## START DATA TO PROCESS

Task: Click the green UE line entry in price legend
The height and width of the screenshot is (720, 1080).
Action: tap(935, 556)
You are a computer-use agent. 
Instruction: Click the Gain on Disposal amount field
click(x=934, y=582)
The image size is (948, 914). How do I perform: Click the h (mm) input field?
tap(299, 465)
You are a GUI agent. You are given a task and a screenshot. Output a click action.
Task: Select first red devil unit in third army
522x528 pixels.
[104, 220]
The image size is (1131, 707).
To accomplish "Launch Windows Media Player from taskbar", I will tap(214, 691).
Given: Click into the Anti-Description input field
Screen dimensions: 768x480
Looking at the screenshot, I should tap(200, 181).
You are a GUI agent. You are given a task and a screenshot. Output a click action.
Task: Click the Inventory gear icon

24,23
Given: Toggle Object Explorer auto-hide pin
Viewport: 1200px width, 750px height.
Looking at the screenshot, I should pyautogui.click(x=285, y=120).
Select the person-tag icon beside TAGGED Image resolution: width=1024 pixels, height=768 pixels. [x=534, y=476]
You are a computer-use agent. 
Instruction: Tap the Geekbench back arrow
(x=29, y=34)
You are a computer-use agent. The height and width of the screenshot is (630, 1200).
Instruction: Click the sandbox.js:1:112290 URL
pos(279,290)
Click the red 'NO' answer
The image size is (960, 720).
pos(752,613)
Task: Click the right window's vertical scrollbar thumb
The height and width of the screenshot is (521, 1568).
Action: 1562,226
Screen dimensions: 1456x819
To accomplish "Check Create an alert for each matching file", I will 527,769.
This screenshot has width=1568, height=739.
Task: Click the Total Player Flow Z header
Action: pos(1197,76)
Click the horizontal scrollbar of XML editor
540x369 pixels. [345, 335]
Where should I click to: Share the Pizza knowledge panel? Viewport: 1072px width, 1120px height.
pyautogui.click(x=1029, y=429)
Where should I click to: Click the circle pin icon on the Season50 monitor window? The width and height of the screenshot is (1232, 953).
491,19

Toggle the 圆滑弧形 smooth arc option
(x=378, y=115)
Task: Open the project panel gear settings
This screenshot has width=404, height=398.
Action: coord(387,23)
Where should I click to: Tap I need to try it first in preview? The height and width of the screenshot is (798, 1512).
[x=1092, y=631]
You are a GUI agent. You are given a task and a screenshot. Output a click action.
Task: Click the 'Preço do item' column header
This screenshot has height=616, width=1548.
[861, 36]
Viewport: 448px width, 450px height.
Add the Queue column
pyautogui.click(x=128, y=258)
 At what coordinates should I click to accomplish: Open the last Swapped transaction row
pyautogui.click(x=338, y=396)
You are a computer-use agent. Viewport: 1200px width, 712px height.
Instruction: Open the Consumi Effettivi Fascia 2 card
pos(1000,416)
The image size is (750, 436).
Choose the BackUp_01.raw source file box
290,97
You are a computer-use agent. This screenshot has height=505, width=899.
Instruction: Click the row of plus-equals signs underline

## END DATA TO PROCESS

§ WHAT THE TASK ASKS
Can you render every line of the rows above as a Markdown table with the columns Number and Line, one line per table row and blank lines left out?

§ SOLUTION FOR THIS PROBLEM
| Number | Line |
|---|---|
| 1 | Task: Click the green UE line entry in price legend |
| 2 | The height and width of the screenshot is (720, 1080). |
| 3 | Action: tap(935, 556) |
| 4 | You are a computer-use agent.  |
| 5 | Instruction: Click the Gain on Disposal amount field |
| 6 | click(x=934, y=582) |
| 7 | The image size is (948, 914). How do I perform: Click the h (mm) input field? |
| 8 | tap(299, 465) |
| 9 | You are a GUI agent. You are given a task and a screenshot. Output a click action. |
| 10 | Task: Select first red devil unit in third army |
| 11 | 522x528 pixels. |
| 12 | [104, 220] |
| 13 | The image size is (1131, 707). |
| 14 | To accomplish "Launch Windows Media Player from taskbar", I will tap(214, 691). |
| 15 | Given: Click into the Anti-Description input field |
| 16 | Screen dimensions: 768x480 |
| 17 | Looking at the screenshot, I should tap(200, 181). |
| 18 | You are a GUI agent. You are given a task and a screenshot. Output a click action. |
| 19 | Task: Click the Inventory gear icon |
| 20 | 24,23 |
| 21 | Given: Toggle Object Explorer auto-hide pin |
| 22 | Viewport: 1200px width, 750px height. |
| 23 | Looking at the screenshot, I should pyautogui.click(x=285, y=120). |
| 24 | Select the person-tag icon beside TAGGED Image resolution: width=1024 pixels, height=768 pixels. [x=534, y=476] |
| 25 | You are a computer-use agent.  |
| 26 | Instruction: Tap the Geekbench back arrow |
| 27 | (x=29, y=34) |
| 28 | You are a computer-use agent. The height and width of the screenshot is (630, 1200). |
| 29 | Instruction: Click the sandbox.js:1:112290 URL |
| 30 | pos(279,290) |
| 31 | Click the red 'NO' answer |
| 32 | The image size is (960, 720). |
| 33 | pos(752,613) |
| 34 | Task: Click the right window's vertical scrollbar thumb |
| 35 | The height and width of the screenshot is (521, 1568). |
| 36 | Action: 1562,226 |
| 37 | Screen dimensions: 1456x819 |
| 38 | To accomplish "Check Create an alert for each matching file", I will 527,769. |
| 39 | This screenshot has width=1568, height=739. |
| 40 | Task: Click the Total Player Flow Z header |
| 41 | Action: pos(1197,76) |
| 42 | Click the horizontal scrollbar of XML editor |
| 43 | 540x369 pixels. [345, 335] |
| 44 | Where should I click to: Share the Pizza knowledge panel? Viewport: 1072px width, 1120px height. |
| 45 | pyautogui.click(x=1029, y=429) |
| 46 | Where should I click to: Click the circle pin icon on the Season50 monitor window? The width and height of the screenshot is (1232, 953). |
| 47 | 491,19 |
| 48 | Toggle the 圆滑弧形 smooth arc option |
| 49 | (x=378, y=115) |
| 50 | Task: Open the project panel gear settings |
| 51 | This screenshot has width=404, height=398. |
| 52 | Action: coord(387,23) |
| 53 | Where should I click to: Tap I need to try it first in preview? The height and width of the screenshot is (798, 1512). |
| 54 | [x=1092, y=631] |
| 55 | You are a GUI agent. You are given a task and a screenshot. Output a click action. |
| 56 | Task: Click the 'Preço do item' column header |
| 57 | This screenshot has height=616, width=1548. |
| 58 | [861, 36] |
| 59 | Viewport: 448px width, 450px height. |
| 60 | Add the Queue column |
| 61 | pyautogui.click(x=128, y=258) |
| 62 |  At what coordinates should I click to accomplish: Open the last Swapped transaction row |
| 63 | pyautogui.click(x=338, y=396) |
| 64 | You are a computer-use agent. Viewport: 1200px width, 712px height. |
| 65 | Instruction: Open the Consumi Effettivi Fascia 2 card |
| 66 | pos(1000,416) |
| 67 | The image size is (750, 436). |
| 68 | Choose the BackUp_01.raw source file box |
| 69 | 290,97 |
| 70 | You are a computer-use agent. This screenshot has height=505, width=899. |
| 71 | Instruction: Click the row of plus-equals signs underline |